Task description ->
Lines to return, exactly: from the line with "The image size is (237, 112)." to the line with "Task: Click Refl. gloss. socket on 03 Default" in the entries below, both included.

[Data items]
>>>>

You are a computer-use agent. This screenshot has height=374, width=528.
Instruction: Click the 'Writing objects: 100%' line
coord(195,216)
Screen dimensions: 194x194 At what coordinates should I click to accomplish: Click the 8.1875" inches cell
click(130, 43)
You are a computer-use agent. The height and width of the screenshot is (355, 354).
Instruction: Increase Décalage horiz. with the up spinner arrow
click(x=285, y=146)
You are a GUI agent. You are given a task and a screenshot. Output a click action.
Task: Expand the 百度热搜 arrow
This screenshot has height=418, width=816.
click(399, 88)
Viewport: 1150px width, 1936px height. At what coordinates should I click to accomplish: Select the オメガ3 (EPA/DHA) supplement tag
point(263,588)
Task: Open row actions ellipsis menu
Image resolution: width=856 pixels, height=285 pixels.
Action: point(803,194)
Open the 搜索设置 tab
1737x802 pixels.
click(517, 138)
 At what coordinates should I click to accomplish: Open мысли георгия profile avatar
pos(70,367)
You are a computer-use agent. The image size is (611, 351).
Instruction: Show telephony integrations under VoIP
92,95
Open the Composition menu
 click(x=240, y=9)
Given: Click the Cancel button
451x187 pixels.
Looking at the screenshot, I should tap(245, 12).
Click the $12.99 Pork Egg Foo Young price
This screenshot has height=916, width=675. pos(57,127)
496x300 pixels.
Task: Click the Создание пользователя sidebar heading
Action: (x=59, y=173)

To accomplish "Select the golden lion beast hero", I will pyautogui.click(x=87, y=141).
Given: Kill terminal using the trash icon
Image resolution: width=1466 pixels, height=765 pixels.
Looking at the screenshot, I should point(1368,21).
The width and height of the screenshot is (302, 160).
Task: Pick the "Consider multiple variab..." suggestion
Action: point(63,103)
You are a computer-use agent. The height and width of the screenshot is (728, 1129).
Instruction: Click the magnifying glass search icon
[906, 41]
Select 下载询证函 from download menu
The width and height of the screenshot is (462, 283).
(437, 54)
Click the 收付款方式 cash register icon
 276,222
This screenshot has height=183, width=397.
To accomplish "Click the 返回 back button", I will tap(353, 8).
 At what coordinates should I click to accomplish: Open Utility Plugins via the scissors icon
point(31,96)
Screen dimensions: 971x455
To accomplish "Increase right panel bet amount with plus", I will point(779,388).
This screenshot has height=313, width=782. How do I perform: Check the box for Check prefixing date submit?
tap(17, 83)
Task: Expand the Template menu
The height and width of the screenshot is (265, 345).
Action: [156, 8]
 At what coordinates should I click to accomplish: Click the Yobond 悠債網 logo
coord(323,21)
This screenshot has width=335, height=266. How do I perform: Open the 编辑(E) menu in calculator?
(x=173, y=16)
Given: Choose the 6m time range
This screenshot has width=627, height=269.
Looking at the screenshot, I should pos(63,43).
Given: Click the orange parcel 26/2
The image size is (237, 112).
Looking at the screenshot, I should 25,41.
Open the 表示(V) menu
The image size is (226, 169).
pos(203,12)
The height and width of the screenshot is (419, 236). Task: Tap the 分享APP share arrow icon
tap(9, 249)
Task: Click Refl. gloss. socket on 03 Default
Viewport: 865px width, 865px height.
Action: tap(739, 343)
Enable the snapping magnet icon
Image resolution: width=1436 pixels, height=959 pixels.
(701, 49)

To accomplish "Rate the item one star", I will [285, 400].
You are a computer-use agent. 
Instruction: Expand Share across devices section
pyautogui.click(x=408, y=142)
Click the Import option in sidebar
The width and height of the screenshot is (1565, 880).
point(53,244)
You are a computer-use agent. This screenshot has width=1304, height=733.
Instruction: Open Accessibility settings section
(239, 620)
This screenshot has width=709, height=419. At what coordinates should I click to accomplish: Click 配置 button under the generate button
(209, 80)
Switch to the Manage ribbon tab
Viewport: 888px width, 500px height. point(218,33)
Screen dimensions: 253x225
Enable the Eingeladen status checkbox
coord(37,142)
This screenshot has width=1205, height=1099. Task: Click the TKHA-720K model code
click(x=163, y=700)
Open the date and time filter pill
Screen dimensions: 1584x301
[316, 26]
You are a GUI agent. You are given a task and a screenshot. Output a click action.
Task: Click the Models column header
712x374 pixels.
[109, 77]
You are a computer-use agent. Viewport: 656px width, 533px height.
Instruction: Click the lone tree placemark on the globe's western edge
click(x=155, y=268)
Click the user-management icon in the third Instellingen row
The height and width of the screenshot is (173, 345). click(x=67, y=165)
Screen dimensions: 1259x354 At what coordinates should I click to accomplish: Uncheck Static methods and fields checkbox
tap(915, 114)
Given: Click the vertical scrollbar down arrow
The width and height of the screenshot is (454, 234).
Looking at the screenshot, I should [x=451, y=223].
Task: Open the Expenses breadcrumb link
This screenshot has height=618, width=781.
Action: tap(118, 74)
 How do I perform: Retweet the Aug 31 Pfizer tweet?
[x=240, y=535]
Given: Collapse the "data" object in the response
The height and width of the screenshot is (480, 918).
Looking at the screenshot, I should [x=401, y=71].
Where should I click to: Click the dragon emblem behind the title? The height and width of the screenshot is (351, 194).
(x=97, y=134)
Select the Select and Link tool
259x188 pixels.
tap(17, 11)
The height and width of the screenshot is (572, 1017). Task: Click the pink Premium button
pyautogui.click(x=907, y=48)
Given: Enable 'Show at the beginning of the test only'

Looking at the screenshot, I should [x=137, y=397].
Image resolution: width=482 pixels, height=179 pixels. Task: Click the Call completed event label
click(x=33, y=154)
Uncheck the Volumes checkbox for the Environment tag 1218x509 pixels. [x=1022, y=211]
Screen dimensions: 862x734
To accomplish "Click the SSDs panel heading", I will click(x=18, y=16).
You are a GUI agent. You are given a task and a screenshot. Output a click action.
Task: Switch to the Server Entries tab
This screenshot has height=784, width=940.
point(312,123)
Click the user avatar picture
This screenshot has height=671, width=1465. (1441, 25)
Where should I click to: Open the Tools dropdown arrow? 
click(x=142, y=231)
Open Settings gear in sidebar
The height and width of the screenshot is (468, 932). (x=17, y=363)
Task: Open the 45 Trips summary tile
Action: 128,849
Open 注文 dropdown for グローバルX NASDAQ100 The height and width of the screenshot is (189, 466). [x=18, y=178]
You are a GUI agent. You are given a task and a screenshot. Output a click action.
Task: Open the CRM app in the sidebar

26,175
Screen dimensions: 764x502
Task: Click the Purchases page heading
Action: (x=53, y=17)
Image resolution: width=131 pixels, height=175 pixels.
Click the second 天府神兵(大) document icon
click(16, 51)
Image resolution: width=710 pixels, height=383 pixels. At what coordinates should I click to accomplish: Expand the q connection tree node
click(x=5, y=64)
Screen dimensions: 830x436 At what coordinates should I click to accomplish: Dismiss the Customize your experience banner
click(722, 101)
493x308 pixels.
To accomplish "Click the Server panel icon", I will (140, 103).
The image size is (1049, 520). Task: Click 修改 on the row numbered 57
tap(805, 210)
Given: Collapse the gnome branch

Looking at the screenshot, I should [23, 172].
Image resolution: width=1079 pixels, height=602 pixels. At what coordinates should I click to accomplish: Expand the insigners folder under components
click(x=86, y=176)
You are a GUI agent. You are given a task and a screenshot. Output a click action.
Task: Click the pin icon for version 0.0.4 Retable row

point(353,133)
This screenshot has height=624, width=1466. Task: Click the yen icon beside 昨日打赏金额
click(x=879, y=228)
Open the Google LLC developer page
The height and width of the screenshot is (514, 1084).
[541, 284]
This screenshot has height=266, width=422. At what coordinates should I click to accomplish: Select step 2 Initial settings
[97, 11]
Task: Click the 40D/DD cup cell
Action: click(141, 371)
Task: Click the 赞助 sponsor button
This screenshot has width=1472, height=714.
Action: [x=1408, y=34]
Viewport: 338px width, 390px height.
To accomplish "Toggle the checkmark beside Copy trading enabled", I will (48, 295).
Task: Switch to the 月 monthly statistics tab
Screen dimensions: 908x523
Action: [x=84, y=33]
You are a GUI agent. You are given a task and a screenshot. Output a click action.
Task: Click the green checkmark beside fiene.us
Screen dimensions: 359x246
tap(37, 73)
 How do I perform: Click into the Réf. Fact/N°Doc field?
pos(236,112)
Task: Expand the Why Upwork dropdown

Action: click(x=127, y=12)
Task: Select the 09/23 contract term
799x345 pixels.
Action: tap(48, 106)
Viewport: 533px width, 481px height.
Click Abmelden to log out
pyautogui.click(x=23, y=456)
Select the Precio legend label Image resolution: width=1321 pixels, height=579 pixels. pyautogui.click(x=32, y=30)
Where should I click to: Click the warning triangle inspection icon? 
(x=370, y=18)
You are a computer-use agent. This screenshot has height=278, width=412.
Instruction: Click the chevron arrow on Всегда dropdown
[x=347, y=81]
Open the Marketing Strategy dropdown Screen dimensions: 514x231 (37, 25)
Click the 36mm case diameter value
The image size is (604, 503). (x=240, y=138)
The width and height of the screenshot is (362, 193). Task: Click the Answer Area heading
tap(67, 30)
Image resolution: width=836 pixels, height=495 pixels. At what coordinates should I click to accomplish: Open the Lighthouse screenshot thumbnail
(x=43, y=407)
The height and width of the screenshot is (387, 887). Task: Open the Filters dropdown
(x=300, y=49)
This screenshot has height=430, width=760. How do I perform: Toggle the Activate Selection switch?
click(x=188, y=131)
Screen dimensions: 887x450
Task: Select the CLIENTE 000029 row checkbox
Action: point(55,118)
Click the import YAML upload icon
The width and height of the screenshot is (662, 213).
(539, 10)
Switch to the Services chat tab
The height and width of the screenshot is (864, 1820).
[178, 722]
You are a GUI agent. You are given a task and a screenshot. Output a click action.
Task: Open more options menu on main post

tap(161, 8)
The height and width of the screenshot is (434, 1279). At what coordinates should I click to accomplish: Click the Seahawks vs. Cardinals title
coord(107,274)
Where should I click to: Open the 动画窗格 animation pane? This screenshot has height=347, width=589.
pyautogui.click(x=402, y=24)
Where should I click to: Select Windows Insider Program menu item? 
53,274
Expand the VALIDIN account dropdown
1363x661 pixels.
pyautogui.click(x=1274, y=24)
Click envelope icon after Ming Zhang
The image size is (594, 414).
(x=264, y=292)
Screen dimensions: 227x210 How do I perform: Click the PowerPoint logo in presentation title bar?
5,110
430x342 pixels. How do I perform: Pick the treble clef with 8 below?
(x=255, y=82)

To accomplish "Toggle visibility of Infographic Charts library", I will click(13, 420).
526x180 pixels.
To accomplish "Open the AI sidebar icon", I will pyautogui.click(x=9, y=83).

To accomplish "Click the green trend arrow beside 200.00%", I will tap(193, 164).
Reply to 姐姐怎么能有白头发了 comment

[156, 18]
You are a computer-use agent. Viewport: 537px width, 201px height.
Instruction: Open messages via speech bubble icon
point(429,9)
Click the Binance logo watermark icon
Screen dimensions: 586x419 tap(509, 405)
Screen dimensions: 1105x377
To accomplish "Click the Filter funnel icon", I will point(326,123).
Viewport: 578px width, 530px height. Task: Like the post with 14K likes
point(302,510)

<<<<

Final answer ->
The image size is (237, 112).
Looking at the screenshot, I should 25,41.
Open the 表示(V) menu
The image size is (226, 169).
pos(203,12)
The height and width of the screenshot is (419, 236). Task: Tap the 分享APP share arrow icon
tap(9, 249)
Task: Click Refl. gloss. socket on 03 Default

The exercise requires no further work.